Inheritance diagram of tenpy.linalg.krylov_based.Arnoldi

Methods

Arnoldi.__init__(H, psi0, options)

Arnoldi.iadd_prefactor_other(w, alpha, v)

Arnoldi.iscale_prefactor(w, scale)

Arnoldi.run()

Find the ground state of self.H.

class tenpy.linalg.krylov_based.Arnoldi(H, psi0, options)[source]

Bases: KrylovBased

Arnoldi method for diagonalizing square, non-hermitian/symmetric matrices.

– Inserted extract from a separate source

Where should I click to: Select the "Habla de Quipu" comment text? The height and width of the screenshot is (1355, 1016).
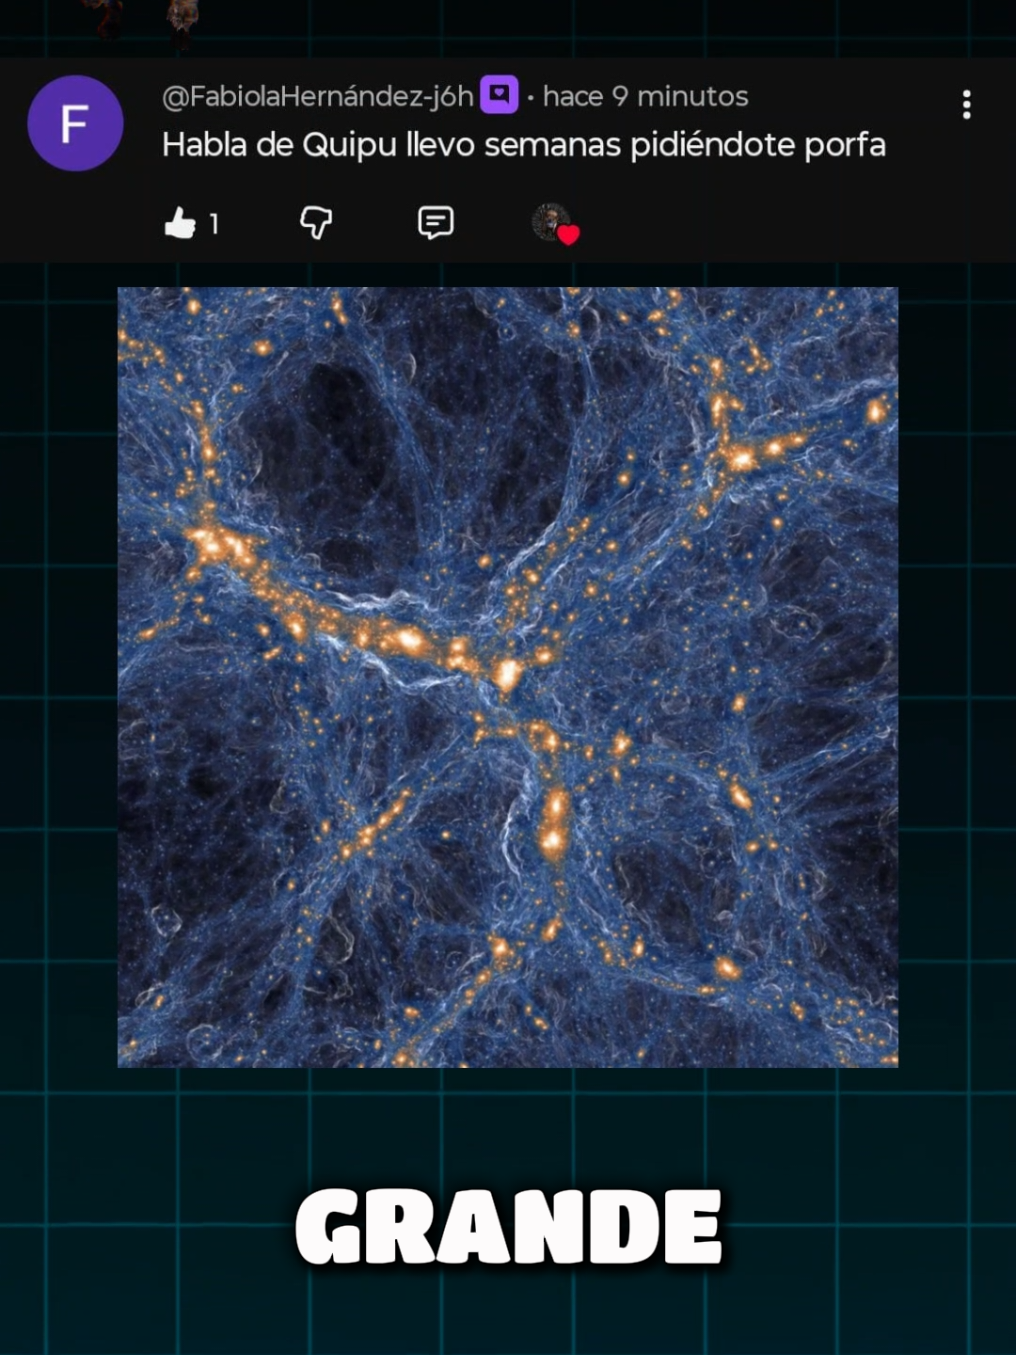tap(523, 145)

Generalization of LanczosGroundState, allowing general, square matrices.

Options

config Arnoldi
option summary

cutoff (from KrylovBased) in KrylovBased

Cutoff to abort if the norm of the new krylov vector is too small. [...]

E_shift (from KrylovBased) in KrylovBased

Shift the energy (=eigenvalues) by that amount *during* the Lanczos run by [...]

min_gap (from KrylovBased) in KrylovBased

Lower cutoff for the gap estimate used in the P_tol criterion.

N_max (from KrylovBased) in KrylovBased

Maximum number of steps to perform.

N_min (from KrylovBased) in KrylovBased

Minimum number of steps to perform.

num_ev

Number of eigenvectors to look for/return in `run`.

P_tol (from KrylovBased) in KrylovBased

Tolerance for the error estimate from the Ritz Residual, [...]

reortho (from KrylovBased) in KrylovBased

For poorly conditioned matrices, one can quickly loose orthogonality of the [...]

which

Determines which (extremal) eigenvalues to look for, name [...]

option which: 'LM' | 'LR' | 'SR'

Determines which (extremal) eigenvalues to look for, name largest magnitude (in absolute value, 'LM'), or largest or smallest real part ('LR' and 'SR', respectively).

option num_ev: int

Number of eigenvectors to look for/return in run.

run()[source]

Find the ground state of self.H.

Returns:

  • E0s (numpy array) – Best eigenvalue estimates, Arnoldi.num_ev entries, sorted according to Arnoldi.which.

  • psis (list of Array) – Corresponding best eigenvectors (estimates).

  • N (int) – Used dimension of the Krylov space, i.e., how many iterations where performed.